My hon. friend is mistaken in his statement of the grants to English Secondary Schools. While it is true that in certain of those schools the grant will be £5 per head of the scholars over twelve, and a grant of £2 per head will be paid on some of the scholars between ten and twelve years of age, in other schools the grant will be, only 50s., with no grant for scholars under twelve. My hon. friend has correctly stated the scale of grants for the Welsh Secondary Schools, but it must be noted that, except two, all of the Welsh Schools will be paid on the scale he names.

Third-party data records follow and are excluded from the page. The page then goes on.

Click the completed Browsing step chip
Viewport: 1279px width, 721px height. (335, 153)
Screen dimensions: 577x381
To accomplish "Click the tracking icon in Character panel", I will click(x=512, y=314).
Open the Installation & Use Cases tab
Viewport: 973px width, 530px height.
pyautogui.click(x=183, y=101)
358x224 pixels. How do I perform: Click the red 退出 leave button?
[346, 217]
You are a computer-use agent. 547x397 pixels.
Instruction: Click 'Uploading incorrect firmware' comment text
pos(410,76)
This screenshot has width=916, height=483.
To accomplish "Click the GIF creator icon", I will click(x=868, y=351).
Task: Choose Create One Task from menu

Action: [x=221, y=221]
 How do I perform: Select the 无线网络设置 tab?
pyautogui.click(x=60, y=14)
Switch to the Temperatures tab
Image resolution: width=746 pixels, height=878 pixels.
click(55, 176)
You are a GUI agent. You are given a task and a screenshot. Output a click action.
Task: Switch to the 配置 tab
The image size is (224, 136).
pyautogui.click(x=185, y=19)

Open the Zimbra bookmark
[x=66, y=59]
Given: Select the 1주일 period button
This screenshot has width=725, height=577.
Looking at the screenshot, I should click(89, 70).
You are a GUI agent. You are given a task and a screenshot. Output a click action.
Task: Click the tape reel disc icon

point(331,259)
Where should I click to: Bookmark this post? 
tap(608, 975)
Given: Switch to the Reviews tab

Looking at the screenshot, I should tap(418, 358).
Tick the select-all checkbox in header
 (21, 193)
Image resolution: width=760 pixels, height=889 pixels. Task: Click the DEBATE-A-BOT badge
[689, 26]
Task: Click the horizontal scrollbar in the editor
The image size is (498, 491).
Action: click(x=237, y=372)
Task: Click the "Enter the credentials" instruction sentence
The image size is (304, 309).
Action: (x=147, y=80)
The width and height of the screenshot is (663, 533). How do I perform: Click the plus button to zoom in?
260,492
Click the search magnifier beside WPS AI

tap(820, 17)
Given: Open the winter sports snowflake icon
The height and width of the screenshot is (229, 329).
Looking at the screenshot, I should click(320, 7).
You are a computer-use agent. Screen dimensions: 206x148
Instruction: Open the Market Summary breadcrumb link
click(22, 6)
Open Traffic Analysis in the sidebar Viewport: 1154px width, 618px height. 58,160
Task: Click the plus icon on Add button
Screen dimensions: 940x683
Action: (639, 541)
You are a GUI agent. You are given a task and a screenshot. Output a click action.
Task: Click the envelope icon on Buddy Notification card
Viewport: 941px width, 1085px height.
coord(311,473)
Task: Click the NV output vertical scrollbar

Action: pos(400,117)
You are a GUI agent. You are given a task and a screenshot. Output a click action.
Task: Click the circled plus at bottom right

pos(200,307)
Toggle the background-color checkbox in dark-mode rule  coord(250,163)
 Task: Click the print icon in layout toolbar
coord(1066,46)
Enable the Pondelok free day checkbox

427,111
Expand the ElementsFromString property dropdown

He will observe that the Welsh scale is intermediate between the two English scales, and in the actual working out of the figures on the respective scales it will be found that the total contribution to Wales out of the new money granted by the Chancellor of the Exchequer is exactly the same proportion of the sum paid to England as has been paid in the last three years. The restriction as to a four years course has not been removed, but with a view to next year's regulations the Department is carefully considering whether having regard to the different conditions prevailing in Wales the restriction can be removed without detriment to Welsh education. With regard to the division of time amongst the various subjects, my hon. friend appears to have overlooked Article 6 of the Welsh regulations, which provides for the modification of the ordinary curriculum where necessary.

May I ask if a differentiation in the grant has been made for the first time this year between Welsh and English secondary schools, and were the head officials of the Welsh Department of the Board of Education consulted before the differentiation was made?

Certainly. My hon friend must understand that the English regulations differentiate between two types of schools in England, whereas in Wales with the exception of two schools they are all of one type. Had Wales been united with England in this matter the Welsh schools would not have been able to get the higher rate of grant.